According to a newly published global security survey of 1460 executives worldwide by management firm Accenture, including in Australia, 74% of respondents said mobile computing would raise cyber risk moderately or significantly – and artificial intelligence will increase risk by 86%.
The survey also found that:
- Sixty percent of respondents said all employees receive cyber security training upon joining the organisation and have regular awareness training throughout employment.
- Surprisingly, only 40% of CISOs said establishing or expanding an insider threat program is a high priority.
- Just 40% of CISOs said they always confer with business-unit leaders to understand the business before proposing the latest cyber security technologies.
- Eighty-six percent of respondents say the amount of sensitive or confidential data exchanged would increase over the next three years, yet only 41% said that the data exchanged is adequately protected by their cyber security strategy.
Accenture says that while most companies have a chief information security officer or assigned cyber security to a C-suite executive, such as a chief information officer, often, these leaders had “limited influence on cyber security strategy outside their departments”.
Additionally, nearly half of CISOs acknowledge that their responsibilities for securing the organisation are growing faster than their ability to address security issues, Accenture says.
In the Accenture study — “Securing the Future Enterprise Today – 2018" — 73% of the Australian C-level executives polled, agreed that cybersecurity staff and activities need to be dispersed and executed throughout all parts of the organisation, but cyber security remains centralised in 82% of companies.
“Moreover, there is little indication that C-suite executives expect to shift more responsibility for cyber security to business units. For example, 21% of respondents say business unit leaders are accountable for cyber security today and 33% believe business unit leaders should be responsible in the future,” the report notes.

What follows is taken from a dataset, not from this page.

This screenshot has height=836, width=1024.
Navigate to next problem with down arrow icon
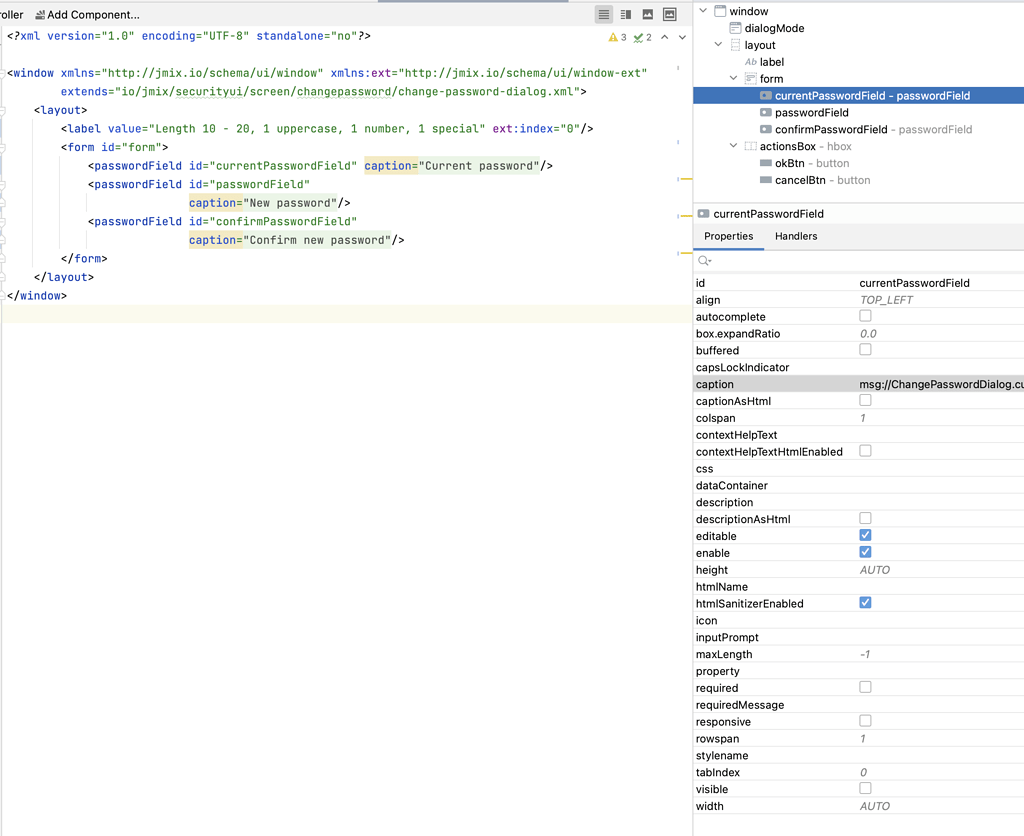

“There is no doubt that organisations are taking cyber security more seriously. However, there is still much work to be done,” said Joseph Failla, Accenture’s Security Lead for Australia and New Zealand.
“Cyber security strategy needs to be led by the board, executed by the c-suite and owned at the front lines of the organisation. Further, it must be infused across all aspects of a company’s processes and systems, and built into the daily work activities of employees.
“To be able to grow confidently, companies can establish sustained cyber resilience through a continual, proactive focus on cyber risk management at all levels.”
Accenture says the study exposed a disparity between what Australian c-suite executives say are the emerging areas of concern and the cyber security strategies employed for protection.
“For example, companies are still doing little to spread security knowledge among employees and very few CISOs have the authority to influence business units across their organisations,” Accenture says.
According to Accenture, Australian C-suite executives view several types of new technologies and tools as raising cyber risk for their companies and “they’re highly concerned about the potential dangers of sharing data with third parties”.
The Accenture study recommends five actions for securing the enterprise in the future:
- Make your business leaders resilience leaders. Security must be in the room when strategy is being decided and options are being weighed to advise on risk mitigations.
- Support the security leader as a trusted business enabler. New roles and skills are needed inside the organisation to implement pervasive cyber resilience
- Make your workforce part of the solution. Companies must make clear that employees are accountable for security.
- Be an advocate for protecting customers. Go beyond compliance and become advocates for customers when it comes to protecting data.
- Think beyond your enterprise to your ecosystem. Work with these ecosystem partners to jointly protect their organisations.